Since this show was a reboot of an Australian show, also created by and starring Jason Gann, they had some practice. Maybe that’s why it feels so natural. The pilot initiates you into a world where Elijah Woods’ facial expressions and Gann’s unflinchingly deadpan delivery can sell the craziest scenario.

The plot, if you’re wondering, is that an out-of-work lawyer named Ryan tries to kill himself by overdosing on anti-depressants given to him by his overbearing obstetrician sister. Surprised to find himself alive the next morning, he’s greeted by his perky blonde neighbor, asking Ryan to watch her dog. The dog’s a dude; he talks, smokes from a bong, holds grudges, and doles out insensitive advice.

But here’s the thing. We almost immediately understand the rules. Ryan sees Wilfred as a man in a dog suit. Everyone else sees him as a dog. When Wilfred is “talking” to Ryan, others hear barking. When he humps someone’s leg, it looks like sexual assault to us, but to the characters who aren’t Ryan it’s–while kind of gross–normal dog stuff. Jenna is particularly blind not only to Wilfred’s raunchiness, but to Ryan’s affection for her.

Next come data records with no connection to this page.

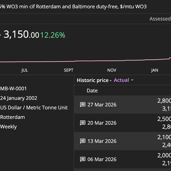Click the green 12.26% change figure
This screenshot has height=171, width=171.
pyautogui.click(x=53, y=35)
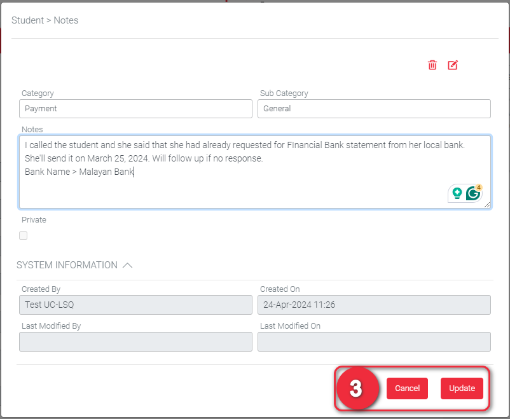Tick the Private checkbox
The height and width of the screenshot is (419, 510).
[24, 236]
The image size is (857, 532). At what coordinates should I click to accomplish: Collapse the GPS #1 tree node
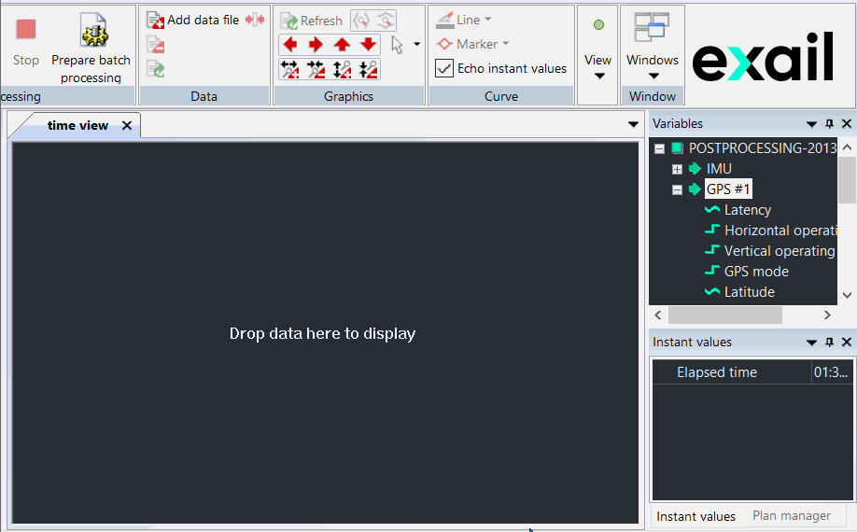coord(678,189)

That’s what a good pilot does. It initiates us. It doesn’t have to be set in Westeros or the year 2517 for us to accept an alternate version of reality.

After three seasons, the premise became almost boring. Ryan has angst. Wilfred prods Ryan’s angst until something terrible happens. They get high. Wilfred humps Bear. Life continues. It wasn’t until Season 4 that things are feeling truly bizarre again. Because, seriously, WTF is going on on this show right now?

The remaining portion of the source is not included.